RITORNO A CASA di Giulia Acquistapace – Secondo Livello Adulti. Corso di Scrittura Online

Era il 16 gennaio 2006, mancavano dieci giorni al compleanno di Omobono che guardava insistentemente fuori dal finestrino con i folti sopraccigli ancora scuri calati a incorniciare gli occhi verdi, conferendogli uno sguardo francamente torvo.
Le labbra, strettissime, si aprivano talvolta quasi a voler rompere quell’ostinato silenzio che li
accompagnava da ormai settantacinque chilometri, senza mai concludere tuttavia l’iniziale proposito e richiudendosi secche mentre l’uomo di dedicava a rincorrere il pensiero successivo.
Cercava di rivivere i casi che aveva vissuto da quando aveva iniziato a lavorare in Polizia ad oggi: come sempre, il lavoro costituiva anche quel giorno una via di fuga, un rifugio da quello che sta fuori, da quello che l’attende.
La giacca pesante avvolgeva il suo corpo ben piazzato allungato sul sedile del passeggero: Livia lo guardava con la coda dell’occhio e constatava fra sé come quegli ultimi eventi lo stessero invecchiando.
I capelli, scurissimi quando l’aveva conosciuto, erano ora qua e là brizzolati, la qual cosa gli conferiva un aspetto addirittura più attraente di quanto non avesse fatto il corpo perfetto, su cui recentemente si erano andati ad assommare quei chili tanto odiati da Omobono, ma che conferivano una morbidezza ai tratti duri dell’uomo che amava che Livia non poteva non ammirare.
La dolcezza incondizionata dei primi tempi che faceva pari con il desiderio di proteggerla che
aveva caratterizzato i primi anni del loro rapporto aveva costituito un muro per la ragazza apparentemente invalicabile che aveva posto dei paletti nella conoscenza reciproca.
Solo con pazienza, Livia era riuscita a penetrare nei lati più reconditi della personalità del convivente, scoprendo le sue incertezze, ma senza mai metterle a nudo, nel timore di ferirlo.
Fu così che Livia capì come reinterpretare i racconti che faceva sulla sua infanzia, sugli anni delle Scuole Medie e del Liceo Scientifico a Cremona, sulle varie trasferte e infine sulla scelta della vita in Polizia.
Fu così che Livia capì che nulla poteva rompere il silenzio di quel viaggio segnato dalla consapevolezza di quel passo fondamentale che Omobono doveva compiere: il ritorno a casa.
Tuttavia all’arrivo le aspettative di Livia da una parte e le pause del ragazzo dall’altra non trovarono realizzazione: i cinquanta chilometri furono l’equivalente dei seicento che separavano Roma da Cremona.
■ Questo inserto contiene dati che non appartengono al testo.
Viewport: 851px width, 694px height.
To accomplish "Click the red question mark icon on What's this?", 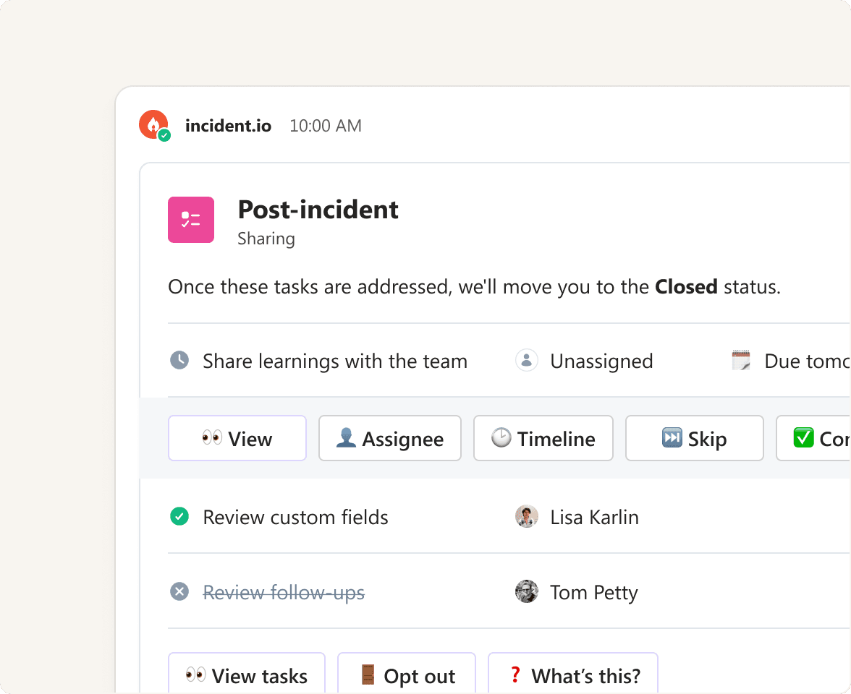I will [x=515, y=675].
La loro esistenza continuò tranquilla fra soddisfazioni e delusioni, fra alti e bassi, segnata dallo stesso amore di sempre e dalla presenza costante del solo amico Alberto che li frequentava ora con più assiduità. Finché un fatidico giorno non segnò indelebilmente le vite di tutti e tre.
Omobono si aggirava per la stanza, irrequieto.
Si sedeva, ma all’improvviso un’idea lo distraeva: così balzava in piedi, quasi a voler rincorrere quel pensiero fugace che sembrava illuminare l’umore cupo in cui i fatti degli ultimi giorni l’avevano precipitato. Ma poi nulla. Faceva una giravolta e a lunghe falcate riconquistava la poltrona, lasciandosi stancamente cadere di nuovo. Era la sua preferita: comoda, accogliente. Il
suo verde ormai sbiadito gli dava un senso di vissuto. Il suo sedile ribassato e il morbido schienale lo avvolgevano quasi a volerselo coccolare. La teneva nello studio che gli avevano assegnato in Questura, a mo’ di pensatoio. Ma stavolta non c’era abbraccio che potesse distrarlo dall’irrefrenabile flusso di pensieri misti a ricordi che lo travolgevano.